The records:
▬▬▬
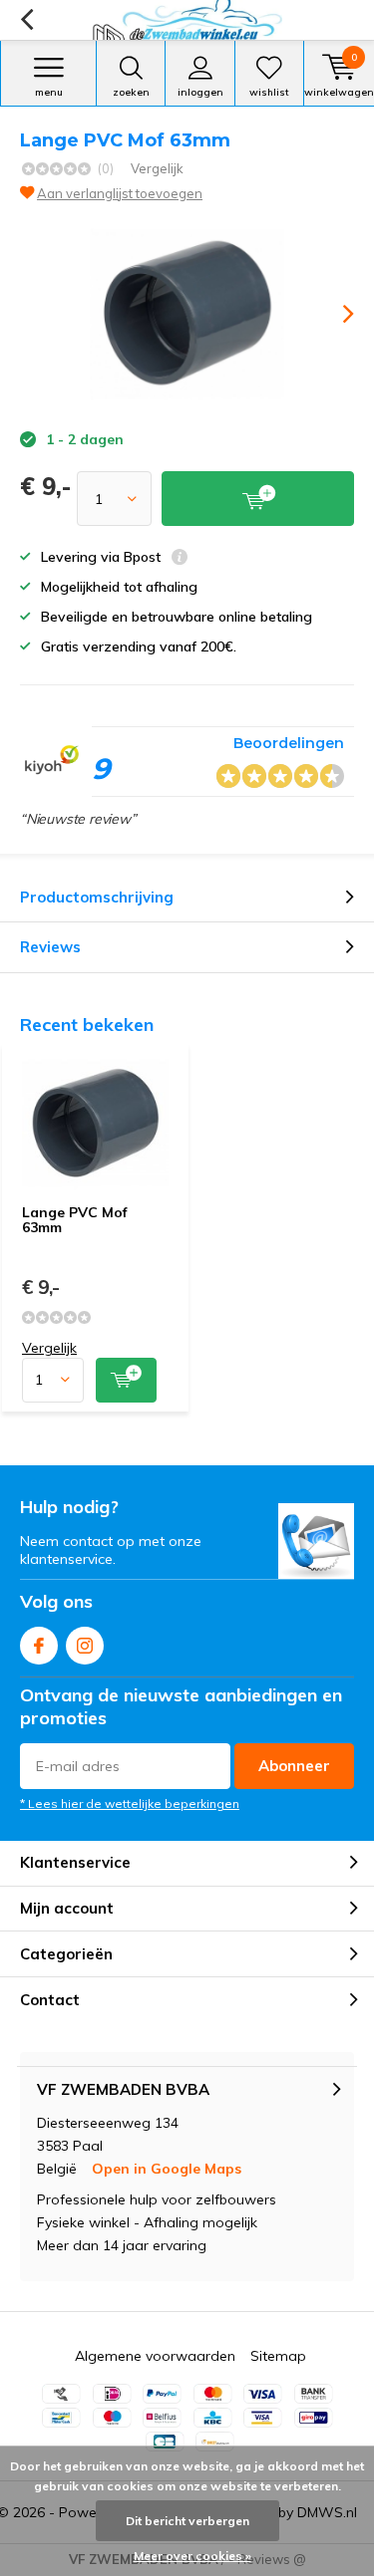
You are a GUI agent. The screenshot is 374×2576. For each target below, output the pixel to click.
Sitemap (278, 2356)
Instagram (85, 1646)
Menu (49, 92)
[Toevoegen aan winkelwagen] (126, 1380)
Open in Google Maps (166, 2169)
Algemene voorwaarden (155, 2356)
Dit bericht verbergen (187, 2520)
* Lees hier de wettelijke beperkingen (129, 1803)
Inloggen (200, 92)
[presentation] (334, 314)
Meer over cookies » (192, 2555)
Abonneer (294, 1765)
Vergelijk (157, 168)
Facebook (39, 1646)
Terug (26, 20)
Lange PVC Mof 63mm (75, 1220)
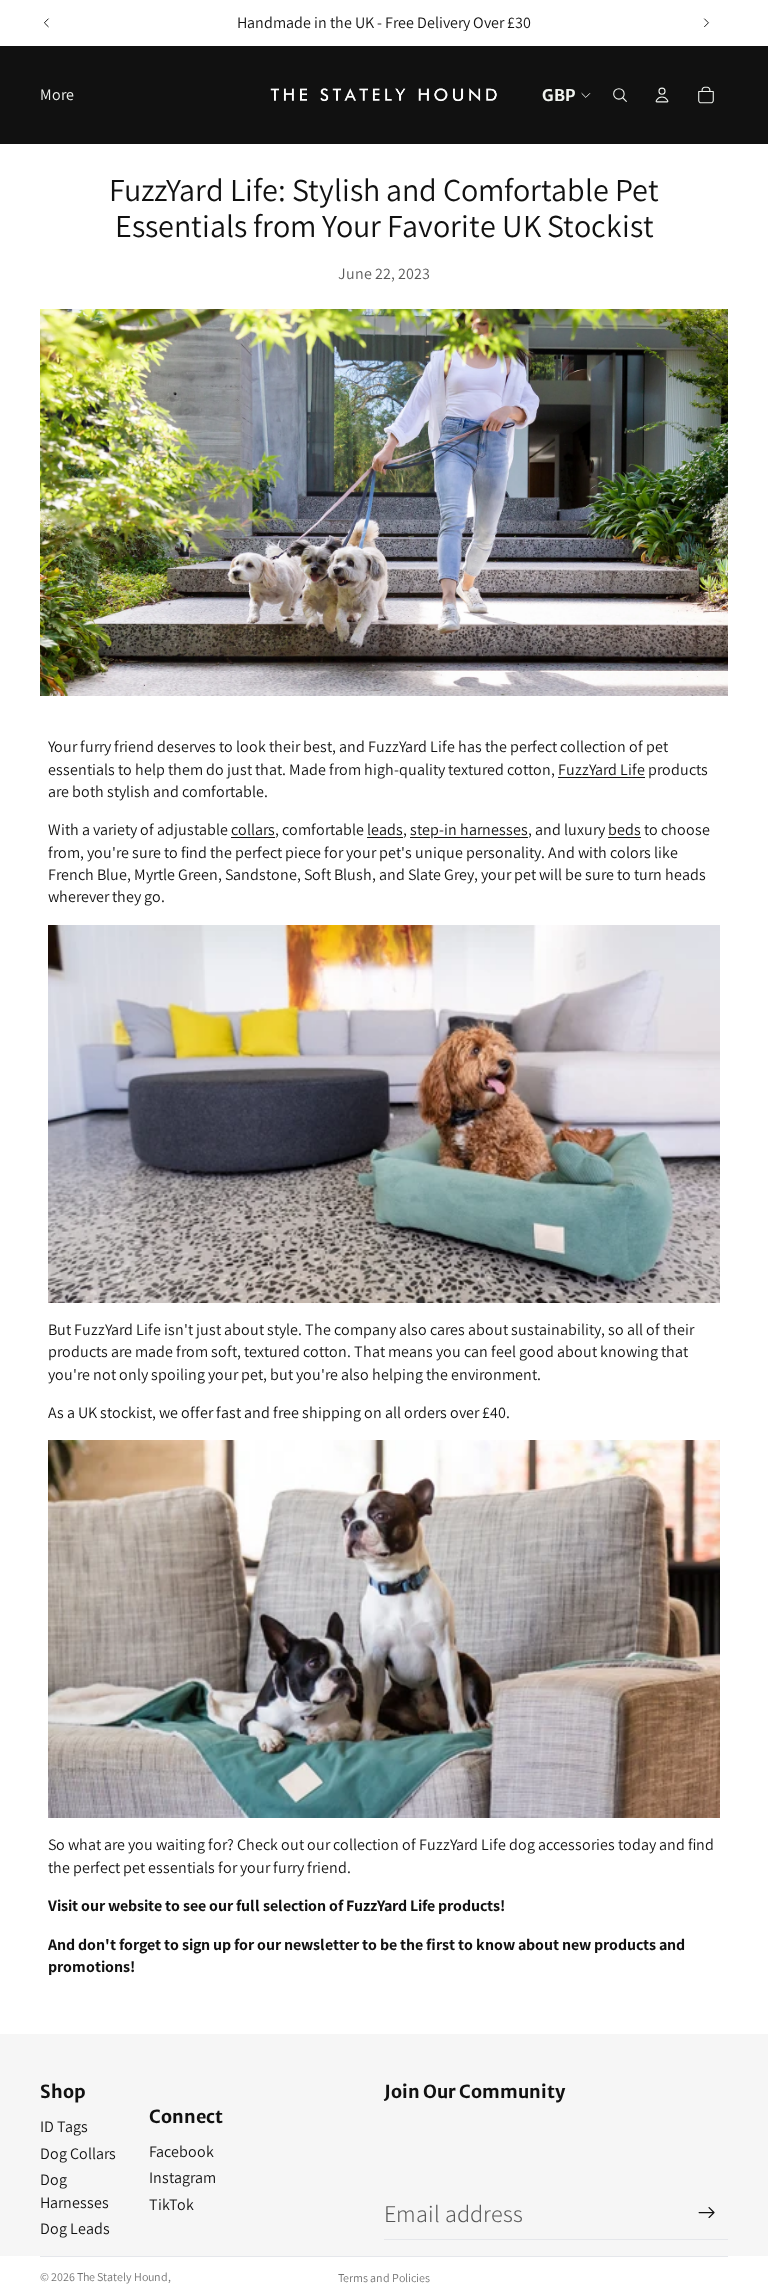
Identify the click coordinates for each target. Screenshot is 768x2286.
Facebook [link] (181, 2151)
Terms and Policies (384, 2277)
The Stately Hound (122, 2276)
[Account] (662, 95)
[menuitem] (57, 95)
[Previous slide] (47, 23)
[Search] (620, 95)
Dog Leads (75, 2228)
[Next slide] (706, 23)
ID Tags (64, 2126)
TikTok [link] (171, 2204)
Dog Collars (78, 2153)
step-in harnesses (469, 829)
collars (253, 829)
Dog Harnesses (74, 2190)
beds (624, 829)
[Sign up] (707, 2213)
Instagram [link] (182, 2177)
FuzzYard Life (601, 769)
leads (385, 829)
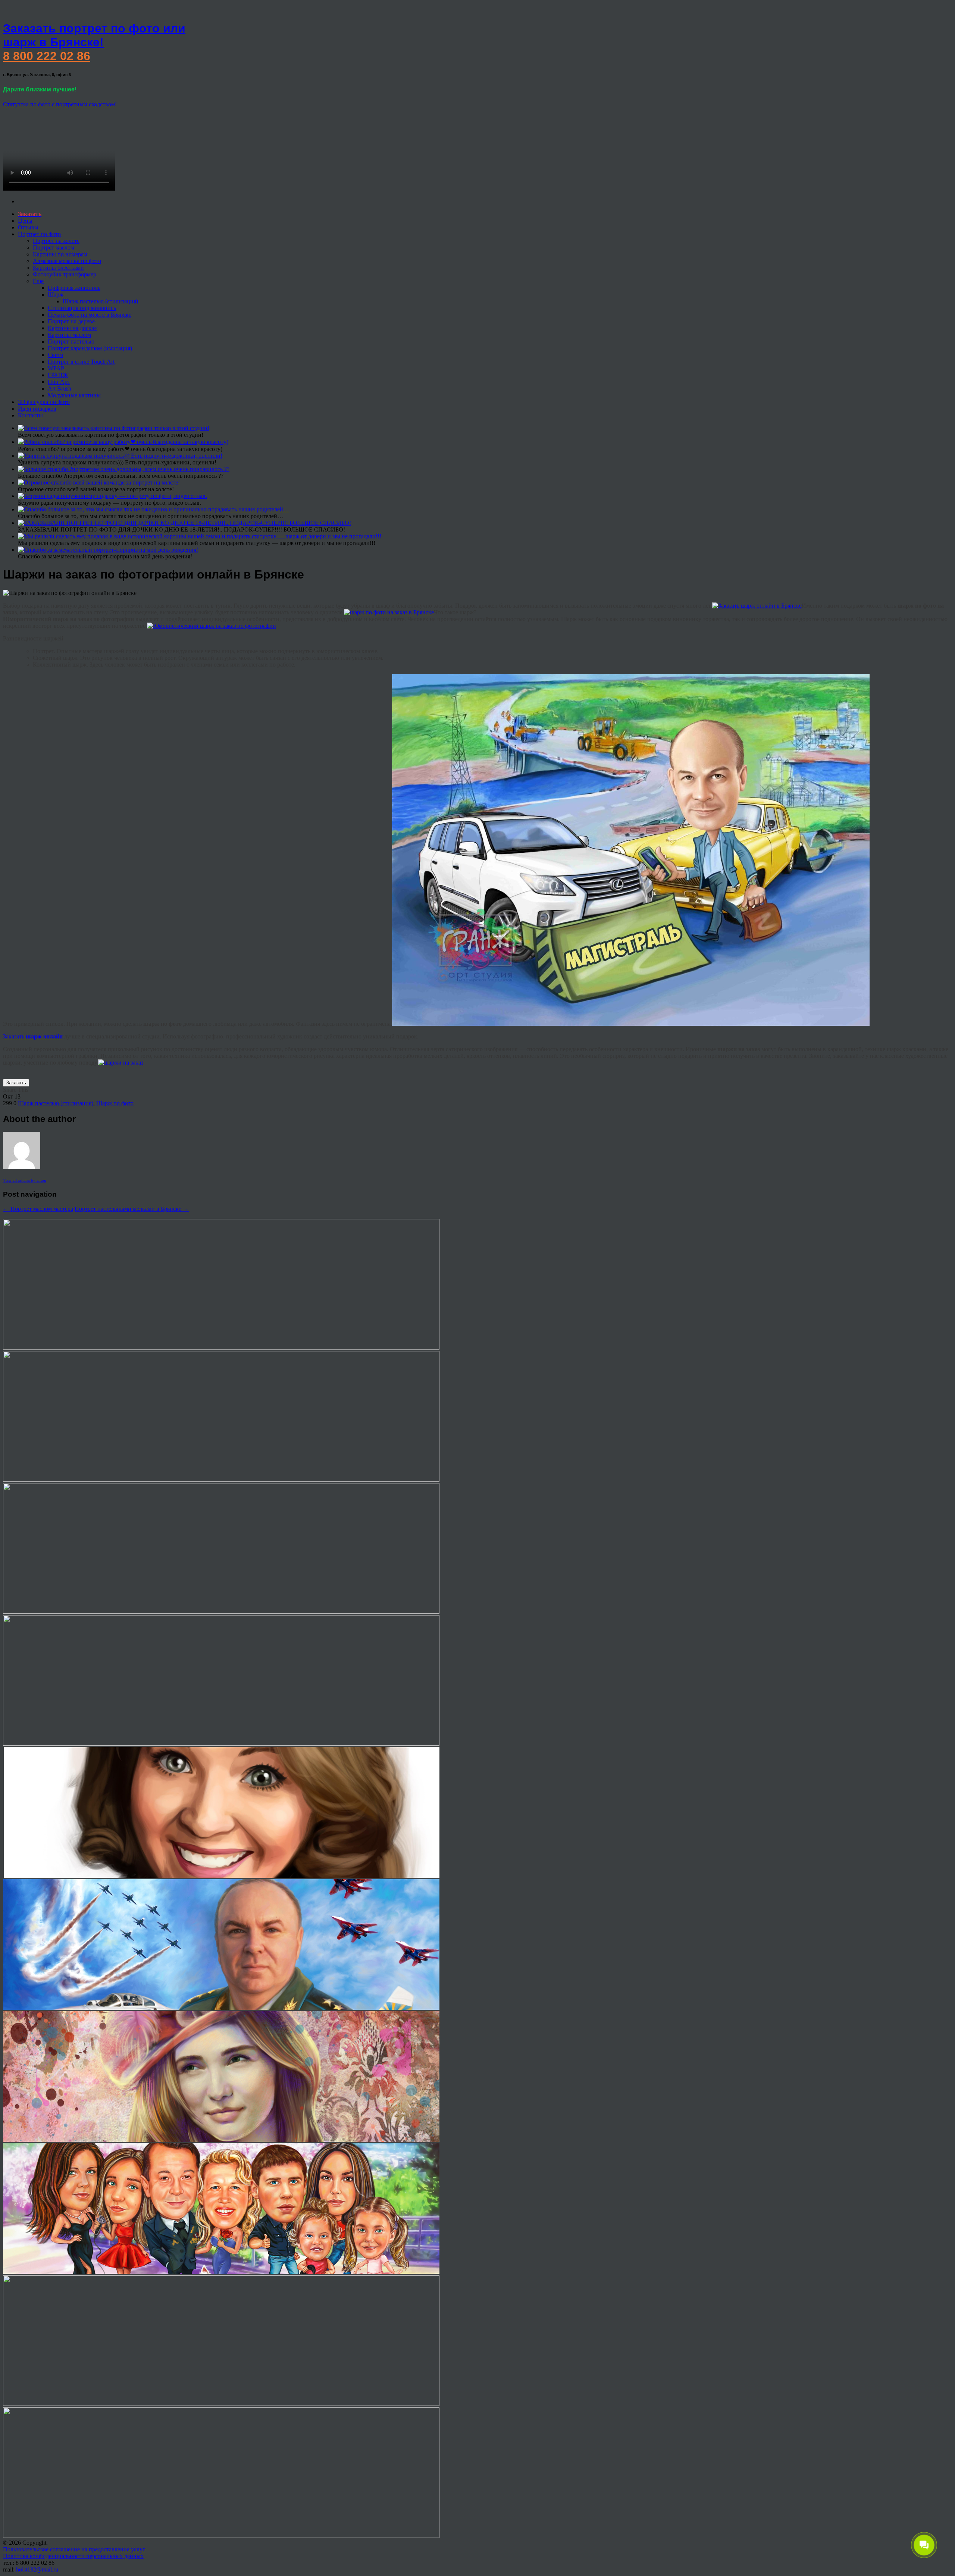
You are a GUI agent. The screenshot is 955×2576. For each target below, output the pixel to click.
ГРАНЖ (58, 375)
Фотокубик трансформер (64, 274)
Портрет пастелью (71, 341)
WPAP (56, 368)
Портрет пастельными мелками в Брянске (132, 1209)
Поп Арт (59, 382)
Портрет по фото (39, 234)
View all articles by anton (24, 1180)
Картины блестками (58, 267)
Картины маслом (69, 335)
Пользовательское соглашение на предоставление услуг (74, 2549)
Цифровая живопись (74, 288)
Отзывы (28, 227)
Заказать (33, 1036)
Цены (25, 220)
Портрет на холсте (56, 241)
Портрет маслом (53, 247)
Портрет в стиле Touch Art (81, 361)
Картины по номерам (60, 254)
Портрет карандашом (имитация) (90, 348)
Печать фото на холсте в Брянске (89, 314)
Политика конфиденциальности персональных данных (73, 2556)
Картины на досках (72, 328)
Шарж (55, 294)
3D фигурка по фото (44, 402)
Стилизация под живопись (82, 308)
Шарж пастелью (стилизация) (100, 301)
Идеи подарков (37, 408)
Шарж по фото (115, 1103)
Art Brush (59, 388)
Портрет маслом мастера (38, 1209)
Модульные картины (74, 395)
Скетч (55, 355)
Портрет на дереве (71, 321)
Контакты (30, 415)
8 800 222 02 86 (46, 56)
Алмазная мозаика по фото (67, 261)
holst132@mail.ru (37, 2569)
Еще (38, 281)
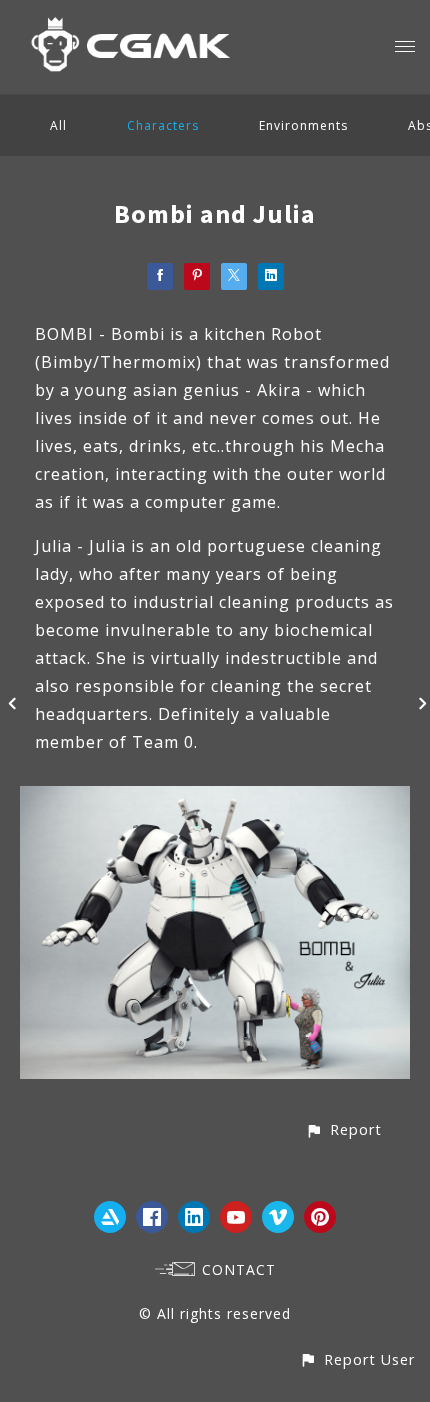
▬▬▬
Instructions for the task:
Start with the line above containing "FuzzYard Life (601, 769)" and end with the line containing "Цены (25, 220)". Set down that stretch exactly, without any pictures.

Answer to this problem:
FuzzYard Life (601, 769)
leads (385, 829)
You are a GUI agent. The screenshot is 955×2576. For each target below, output the pixel to click.
ГРАНЖ (58, 375)
Фотокубик трансформер (64, 274)
Портрет пастелью (71, 341)
WPAP (56, 368)
Портрет пастельными мелками в Брянске (132, 1209)
Поп Арт (59, 382)
Портрет по фото (39, 234)
View all articles by anton (24, 1180)
Картины блестками (58, 267)
Картины маслом (69, 335)
Пользовательское соглашение на предоставление услуг (74, 2549)
Цифровая живопись (74, 288)
Отзывы (28, 227)
Заказать (33, 1036)
Цены (25, 220)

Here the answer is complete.